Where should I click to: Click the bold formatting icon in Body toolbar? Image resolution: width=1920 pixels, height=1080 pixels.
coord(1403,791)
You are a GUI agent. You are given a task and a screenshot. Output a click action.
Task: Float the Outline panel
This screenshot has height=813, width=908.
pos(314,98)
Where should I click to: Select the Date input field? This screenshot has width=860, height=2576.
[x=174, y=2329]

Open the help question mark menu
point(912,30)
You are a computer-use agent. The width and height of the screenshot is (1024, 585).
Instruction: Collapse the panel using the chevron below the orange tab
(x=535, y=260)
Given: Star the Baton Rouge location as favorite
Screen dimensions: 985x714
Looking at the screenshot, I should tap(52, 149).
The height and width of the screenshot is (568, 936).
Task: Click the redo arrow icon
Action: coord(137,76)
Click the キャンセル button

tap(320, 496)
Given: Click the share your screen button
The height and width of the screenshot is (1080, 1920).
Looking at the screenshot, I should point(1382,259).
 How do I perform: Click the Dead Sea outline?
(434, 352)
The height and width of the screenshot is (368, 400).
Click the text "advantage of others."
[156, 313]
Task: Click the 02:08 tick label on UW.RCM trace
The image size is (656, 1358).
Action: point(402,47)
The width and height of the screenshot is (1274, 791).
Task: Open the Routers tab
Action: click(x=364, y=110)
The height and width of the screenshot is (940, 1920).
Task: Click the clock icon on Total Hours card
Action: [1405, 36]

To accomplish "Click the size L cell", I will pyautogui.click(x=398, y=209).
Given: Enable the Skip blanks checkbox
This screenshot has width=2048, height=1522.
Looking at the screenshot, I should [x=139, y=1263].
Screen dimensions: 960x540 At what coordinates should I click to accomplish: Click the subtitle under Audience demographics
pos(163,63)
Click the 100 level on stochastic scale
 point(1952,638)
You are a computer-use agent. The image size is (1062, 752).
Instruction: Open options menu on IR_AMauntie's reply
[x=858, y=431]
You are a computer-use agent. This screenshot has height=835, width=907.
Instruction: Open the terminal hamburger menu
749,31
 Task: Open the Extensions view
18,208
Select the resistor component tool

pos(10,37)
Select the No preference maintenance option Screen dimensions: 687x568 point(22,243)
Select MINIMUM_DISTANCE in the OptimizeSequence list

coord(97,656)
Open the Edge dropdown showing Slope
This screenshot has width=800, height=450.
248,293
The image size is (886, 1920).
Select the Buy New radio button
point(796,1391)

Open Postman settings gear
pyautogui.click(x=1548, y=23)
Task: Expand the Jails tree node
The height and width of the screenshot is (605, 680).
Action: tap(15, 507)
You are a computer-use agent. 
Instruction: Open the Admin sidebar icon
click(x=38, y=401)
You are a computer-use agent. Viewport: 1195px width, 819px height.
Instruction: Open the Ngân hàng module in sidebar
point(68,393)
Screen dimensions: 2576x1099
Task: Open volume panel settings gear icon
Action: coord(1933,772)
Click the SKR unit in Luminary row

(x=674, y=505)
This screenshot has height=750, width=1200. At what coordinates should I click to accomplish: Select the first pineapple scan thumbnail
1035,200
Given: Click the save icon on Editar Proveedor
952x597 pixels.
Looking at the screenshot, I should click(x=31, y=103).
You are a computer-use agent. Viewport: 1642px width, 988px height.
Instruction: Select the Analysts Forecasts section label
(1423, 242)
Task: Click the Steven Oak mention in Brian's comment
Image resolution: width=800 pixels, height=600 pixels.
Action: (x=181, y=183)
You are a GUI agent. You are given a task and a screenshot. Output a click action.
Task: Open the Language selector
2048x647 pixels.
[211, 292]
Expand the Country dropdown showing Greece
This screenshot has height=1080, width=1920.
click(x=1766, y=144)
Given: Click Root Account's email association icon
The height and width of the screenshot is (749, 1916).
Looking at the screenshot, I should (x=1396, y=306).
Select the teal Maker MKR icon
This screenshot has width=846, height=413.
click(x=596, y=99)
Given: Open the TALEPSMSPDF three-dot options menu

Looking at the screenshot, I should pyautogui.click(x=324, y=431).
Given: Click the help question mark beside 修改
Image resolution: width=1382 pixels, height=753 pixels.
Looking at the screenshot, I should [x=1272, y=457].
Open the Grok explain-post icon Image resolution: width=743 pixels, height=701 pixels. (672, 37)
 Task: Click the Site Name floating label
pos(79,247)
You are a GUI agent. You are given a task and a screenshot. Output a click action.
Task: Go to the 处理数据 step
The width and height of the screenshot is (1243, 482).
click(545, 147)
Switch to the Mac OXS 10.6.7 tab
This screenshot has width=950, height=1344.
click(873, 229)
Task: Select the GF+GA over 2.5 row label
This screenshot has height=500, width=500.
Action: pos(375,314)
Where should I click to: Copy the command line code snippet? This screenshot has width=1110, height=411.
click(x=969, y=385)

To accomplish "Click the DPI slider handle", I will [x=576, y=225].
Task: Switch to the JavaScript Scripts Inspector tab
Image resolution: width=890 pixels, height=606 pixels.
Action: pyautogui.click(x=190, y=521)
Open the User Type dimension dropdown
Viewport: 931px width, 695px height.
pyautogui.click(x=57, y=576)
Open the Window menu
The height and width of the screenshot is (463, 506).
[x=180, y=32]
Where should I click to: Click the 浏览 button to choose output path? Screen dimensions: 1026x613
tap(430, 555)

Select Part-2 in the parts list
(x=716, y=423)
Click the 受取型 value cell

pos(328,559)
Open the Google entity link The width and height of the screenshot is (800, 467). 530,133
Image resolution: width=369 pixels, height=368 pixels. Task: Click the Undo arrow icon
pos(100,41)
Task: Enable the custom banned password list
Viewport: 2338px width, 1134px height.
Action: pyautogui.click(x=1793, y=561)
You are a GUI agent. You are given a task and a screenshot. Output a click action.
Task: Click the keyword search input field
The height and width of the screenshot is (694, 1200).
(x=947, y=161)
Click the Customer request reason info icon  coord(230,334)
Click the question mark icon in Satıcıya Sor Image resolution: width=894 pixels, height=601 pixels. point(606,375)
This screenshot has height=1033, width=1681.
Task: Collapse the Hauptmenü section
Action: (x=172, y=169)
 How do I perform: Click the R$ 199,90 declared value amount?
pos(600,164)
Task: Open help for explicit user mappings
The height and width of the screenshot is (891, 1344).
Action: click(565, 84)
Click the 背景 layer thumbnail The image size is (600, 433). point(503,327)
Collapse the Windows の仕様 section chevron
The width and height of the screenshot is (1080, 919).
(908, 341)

* Directions for this task: Starting from the first of the lines above and ending with the line that contains "(x=535, y=260)", set out those lines as a numbered list, leaving out any blank lines.

* The response:
1. Where should I click to: Click the bold formatting icon in Body toolbar? Image resolution: width=1920 pixels, height=1080 pixels.
2. coord(1403,791)
3. You are a GUI agent. You are given a task and a screenshot. Output a click action.
4. Task: Float the Outline panel
5. This screenshot has height=813, width=908.
6. pos(314,98)
7. Where should I click to: Select the Date input field? This screenshot has width=860, height=2576.
8. [x=174, y=2329]
9. Open the help question mark menu
10. point(912,30)
11. You are a computer-use agent. The width and height of the screenshot is (1024, 585).
12. Instruction: Collapse the panel using the chevron below the orange tab
13. (x=535, y=260)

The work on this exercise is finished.